Re: [Mavibot] Value storage

2013-09-16 Thread Emmanuel Lécharny
Le 9/16/13 7:59 PM, Kiran Ayyagari a écrit :
> On Mon, Sep 16, 2013 at 5:25 PM, Emmanuel Lécharny wrote:
>
>
>> IMO, I think we should have the getValues() to return an iterator, and
>> the getValue() method to returns either the single value or the first
>> value if there are more than one.
>>
>> I still prefer to get a BTree(that gives us better control if we want to
> search for a
> value in BTree)

Except that it exposes the internal representation. If we want to change
it later, that will also change the API...
> otherwise why not return a cursor? (personally, the last preference)

Cursor seems a good idea. At least it allows browing the element in both
directions.

Something to consider.


-- 
Regards,
Cordialement,
Emmanuel Lécharny
www.iktek.com 



Re: [Mavibot] Value storage

2013-09-16 Thread Kiran Ayyagari
On Mon, Sep 16, 2013 at 5:25 PM, Emmanuel Lécharny wrote:

> Let's get back to what we need, from the BTree POV...
>
> We have a BTree storing Values associated with Keys. A given Key can be
> assoicated to one or many values, but most of the time, we will have
> only one value, and if we have many values, we will not have that many.
> But occasionally, we may have thousands of values associated with a
> single key.
>
> What happens if we have thousands of values for a given key ? It's
> become very costly to manipulate the values, and as we have to order the
> values to be able to find out if a value is already present in a decent
> delay (ie, O(log(n) if the values are ordered, compared to O(n) if they
> are not). For this very reason, we would like to use a decent way to
> store the values, and this is why we do use a sub-btree (BTree).
>
> In ApacheDS and JDBM, we have a threshold number which is used to know
> when to create a sub-btree in this case : for instance, if we have more
> than 500 values, we will use a sub-BTree, otherwise we use an array of
> values.
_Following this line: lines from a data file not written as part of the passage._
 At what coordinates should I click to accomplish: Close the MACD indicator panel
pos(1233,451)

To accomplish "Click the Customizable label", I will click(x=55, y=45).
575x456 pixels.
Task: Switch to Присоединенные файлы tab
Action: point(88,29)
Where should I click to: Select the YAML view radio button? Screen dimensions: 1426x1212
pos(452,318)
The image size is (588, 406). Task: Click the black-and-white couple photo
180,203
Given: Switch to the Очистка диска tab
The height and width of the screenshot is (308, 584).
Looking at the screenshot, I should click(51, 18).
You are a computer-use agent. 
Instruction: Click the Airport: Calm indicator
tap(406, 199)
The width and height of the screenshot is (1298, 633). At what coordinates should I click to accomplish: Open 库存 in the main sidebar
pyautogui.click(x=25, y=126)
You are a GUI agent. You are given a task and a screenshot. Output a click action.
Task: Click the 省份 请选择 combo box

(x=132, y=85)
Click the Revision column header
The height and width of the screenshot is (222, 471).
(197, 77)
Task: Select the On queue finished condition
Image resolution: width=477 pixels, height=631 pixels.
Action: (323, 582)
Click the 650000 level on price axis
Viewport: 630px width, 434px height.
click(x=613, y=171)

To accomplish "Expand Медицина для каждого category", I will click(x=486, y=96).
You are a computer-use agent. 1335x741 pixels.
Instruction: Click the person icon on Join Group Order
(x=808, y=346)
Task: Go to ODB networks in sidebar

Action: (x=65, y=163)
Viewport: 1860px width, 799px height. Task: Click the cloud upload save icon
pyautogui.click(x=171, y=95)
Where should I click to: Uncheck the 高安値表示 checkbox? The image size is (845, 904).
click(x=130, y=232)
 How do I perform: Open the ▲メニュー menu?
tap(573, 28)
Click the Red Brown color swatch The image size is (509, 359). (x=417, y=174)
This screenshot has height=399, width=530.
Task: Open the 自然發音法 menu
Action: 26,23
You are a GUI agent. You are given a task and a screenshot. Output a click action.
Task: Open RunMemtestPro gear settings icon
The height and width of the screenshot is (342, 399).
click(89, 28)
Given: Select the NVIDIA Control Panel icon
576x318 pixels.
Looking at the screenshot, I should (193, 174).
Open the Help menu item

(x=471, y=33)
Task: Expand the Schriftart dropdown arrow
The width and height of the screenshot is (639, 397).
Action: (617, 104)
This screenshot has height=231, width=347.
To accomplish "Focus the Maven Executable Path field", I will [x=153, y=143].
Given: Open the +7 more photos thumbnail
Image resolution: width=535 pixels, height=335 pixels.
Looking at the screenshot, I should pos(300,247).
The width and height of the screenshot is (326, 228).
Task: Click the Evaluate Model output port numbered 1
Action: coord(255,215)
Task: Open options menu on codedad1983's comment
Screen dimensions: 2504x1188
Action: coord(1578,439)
The reason is that up to a point, it's faster to manipulate an
> array in memory than a BTree (the tiping poing though is not obvious :
> depending on the value's size, this threshold number will vary).
>
> So we want to store :
> - a single value most of the case
> - an array of values when we have more than 1 value, but below N values
> (N to be evaulated)
> - a sub-BTree when we have more than N values.
>
> Now, we can simplify this scheme in two ways :
> - we can ditch the single value, and use an array instead, and switch to
> a sub-BTree at some point
> - we can decide not to use an array at all, and use a sub-BTree when we
> ave more than one value
> - we can also always use a sub-btree when we have an index allowing
> muliple values.
>
> So far, we decided to not go with option 3, as it puts a huge strain on
> the BTree performances (the very first version was doing exactly taht,
> and using something different improved the performances by 15%).
>
> ATM, we are experimenting option 2, but we may later go for option 1.
>
> That beng said, the BTree operations which manipulate the values are the
> following :
>
> - getValue(K)
> - getValues(K)
> - insert(K, V)
> - contains(K, V)
> - delete(K, V)
>
> As we can see, we have two methods which return values, one whichs
> return one single value, and the other which returns all the values. The
> question here is why do we have two methods? That forces the users to
> know when to use one or the other, ie the users must know if the BTree
> allows multiple values.
>
> The suggestion would be to make the getValues() method to return an
> iterator. That's fine, but what about the semantic of the getValue()
> method, when we have more than one value stored ? Should it returns the
> very first value ?
>
yeap, this is what it does now, the first value will be returned if there
are more than
one value

>
> IMO, I think we should have the getValues() to return an iterator, and
> the getValue() method to returns either the single value or the first
> value if there are more than one.
>
> I still prefer to get a BTree(that gives us better control if we want to
search for a
value in BTree)
otherwise why not return a cursor? (personally, the last preference)

>
> wdyt ?
>
>
> Le 9/16/13 12:10 PM, Pierre-Arnaud Marcelot a écrit :
> > I would go with a simple Iterator.
> >
> > Regards,
> > Pierre-Arnaud
> >
> > On 16 sept. 2013, at 11:51, Emmanuel Lécharny 
> wrote:
> >
> >> Le 9/16/13 11:41 AM, Kiran Ayyagari a écrit :
> >>> On Mon, Sep 16, 2013 at 3:00 PM, Emmanuel Lécharny <
> elecha...@gmail.com>wrote:
> >>>
>  Le 9/14/13 9:45 AM, Kiran Ayyagari a écrit :
> > On Sat, Sep 14, 2013 at 1:00 PM, Emmanuel Lécharny <
> elecha...@gmail.com
> > wrote:
> >
> >> Hi guys,
> >>
> >>
> >>/**
> >> * @return The array of stored values.
> >> */
> >>V[] getValues();
> >>
> >> shouldn't this be returning a BTree? cause we don't support an
>  array
> > as a holder of
> > multiple values
>  The fact that it's stored as a BTree is implementation dependent, I'm
>  not sure the user of the API should know about it. What the user wants
>  is to get back the stored values, and this is convenient to get back
> an
>  array.
> 
>  IMO, it is not convenient, we cannot copy all the values into an array
> >>> and return, and returning an iterator is not going to help either,
> both will
> >>> severely affect the search performance
> >>> If needed, we can wrap it an immutable structure and return the BTree
> >>> to prevent direct updates, but I wish to differ this until we see the
> impact
> >>> on partition implementation.
> >> Except that from the BTree interface, the one the users see, you have :
> >>
> >>public V get( K key ) throws IOException, KeyNotFoundException
> >>public DuplicateKeyVal getValues( K key ) throws IOE

Re: [Mavibot] Value storage

2013-09-16 Thread Emmanuel Lécharny
Let's get back to what we need, from the BTree POV...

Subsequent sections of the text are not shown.